Workers Unite

About 130 tutors who are employed by the Keene public school system are planning a rally to demand justice. “We are planning on rallying at central square but we don’t have a date yet,” Kathy Twombly told the Valley Post on January 15, 2020. She is president of the tutors' union. Twombly's union is part of a bigger union that has a web site at www.nea.org.

Last year she told the Valley Post, “Tutors in Keene earn about $15,000 per year on average, which is near the federal poverty level for an individual with no dependents. Keene tutors qualify for public assistance. (The Keene public schools human resources director is paid $105,000 per year.) We asked the board to consider paying tutors as much per hour as they pay custodians, and the board did not even acknowledge the discrepancy.... The school district has had to replace 34 percent of the tutor workforce in the past year.... One of the reasons for the high turnover rate is low pay and lack of benefits.”

She continued, “There is an alarming and increasing rate of assaults against employees by students, including punching, choking, and broken bones. In one Keene elementary school, 10 tutors quit over the summer due to the violence and poor working conditions.... The board was unwilling to work on any provisions that would address the rising number of injuries, health and safety concerns, workplace violence, or other threats to employee wellbeing. (The board seems to be) preoccupied with busting the union.”

Last year, the chair of the school board told the Valley Post, "The Keene board appreciates the hard work and compassion of the tutors in our schools. With that in mind, the board’s negotiators offered the tutors raises over four years amounting to a higher percentage increase than what our teachers’ union just agreed to for the same time period. The offered raises were higher on average than what was agreed to by any of our bargaining groups over the last three years. "

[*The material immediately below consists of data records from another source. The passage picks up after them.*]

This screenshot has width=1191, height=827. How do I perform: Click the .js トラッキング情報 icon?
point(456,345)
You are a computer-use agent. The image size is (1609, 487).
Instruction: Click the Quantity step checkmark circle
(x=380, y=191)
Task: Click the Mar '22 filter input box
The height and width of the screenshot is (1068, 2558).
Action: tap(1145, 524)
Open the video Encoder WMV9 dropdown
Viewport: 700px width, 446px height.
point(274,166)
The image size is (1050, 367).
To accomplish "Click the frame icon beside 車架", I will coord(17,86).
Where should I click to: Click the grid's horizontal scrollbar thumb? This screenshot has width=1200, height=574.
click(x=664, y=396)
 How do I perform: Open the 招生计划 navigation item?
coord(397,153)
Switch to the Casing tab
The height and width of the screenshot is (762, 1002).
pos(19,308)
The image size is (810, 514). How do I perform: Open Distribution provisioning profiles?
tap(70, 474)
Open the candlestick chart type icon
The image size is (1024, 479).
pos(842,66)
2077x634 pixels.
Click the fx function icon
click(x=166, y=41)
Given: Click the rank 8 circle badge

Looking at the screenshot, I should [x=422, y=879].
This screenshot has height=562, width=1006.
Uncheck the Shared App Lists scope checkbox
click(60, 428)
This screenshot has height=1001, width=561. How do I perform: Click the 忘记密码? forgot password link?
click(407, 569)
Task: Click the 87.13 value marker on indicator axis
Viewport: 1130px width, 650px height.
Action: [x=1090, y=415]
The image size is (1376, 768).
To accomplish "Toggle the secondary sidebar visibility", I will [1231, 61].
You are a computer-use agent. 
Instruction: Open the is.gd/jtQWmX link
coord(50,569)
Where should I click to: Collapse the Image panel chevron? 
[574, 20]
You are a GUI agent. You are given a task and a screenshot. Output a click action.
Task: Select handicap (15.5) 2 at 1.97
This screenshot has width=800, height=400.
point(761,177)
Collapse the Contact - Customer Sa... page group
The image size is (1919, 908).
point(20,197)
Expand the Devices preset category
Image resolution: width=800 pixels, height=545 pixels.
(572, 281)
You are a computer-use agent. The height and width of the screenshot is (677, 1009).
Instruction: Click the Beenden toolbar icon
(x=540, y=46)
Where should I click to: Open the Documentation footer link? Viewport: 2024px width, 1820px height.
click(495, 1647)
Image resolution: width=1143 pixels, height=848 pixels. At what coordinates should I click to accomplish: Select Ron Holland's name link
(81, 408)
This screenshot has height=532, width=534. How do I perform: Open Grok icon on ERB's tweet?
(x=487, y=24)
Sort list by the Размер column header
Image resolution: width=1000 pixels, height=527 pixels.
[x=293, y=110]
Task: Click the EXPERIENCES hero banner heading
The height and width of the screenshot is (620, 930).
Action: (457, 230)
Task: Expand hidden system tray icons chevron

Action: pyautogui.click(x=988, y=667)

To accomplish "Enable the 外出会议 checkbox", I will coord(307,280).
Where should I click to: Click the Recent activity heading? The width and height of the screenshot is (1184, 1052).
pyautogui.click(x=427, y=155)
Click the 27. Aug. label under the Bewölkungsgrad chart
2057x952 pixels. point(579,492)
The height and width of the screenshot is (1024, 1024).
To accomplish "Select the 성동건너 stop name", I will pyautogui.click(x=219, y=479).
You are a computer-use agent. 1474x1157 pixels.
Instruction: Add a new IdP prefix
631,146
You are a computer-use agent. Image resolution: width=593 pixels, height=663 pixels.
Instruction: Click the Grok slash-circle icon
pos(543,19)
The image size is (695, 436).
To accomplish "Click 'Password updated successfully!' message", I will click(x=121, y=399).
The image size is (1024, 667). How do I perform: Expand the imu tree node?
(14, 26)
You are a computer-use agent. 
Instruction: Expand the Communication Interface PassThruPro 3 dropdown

In 2018, thousands of teachers went on strike around the nation. Many of the strikes were illegal and many were opposed by union officials in Washington, DC. But the teachers won huge gains and judges generally declined to punish the teachers.

Rick Cohen lives in Keene and is one of the richest people in the world. In 2013, he had a “net worth” of more than $11 billion, according to an article published that year in Bloomberg News.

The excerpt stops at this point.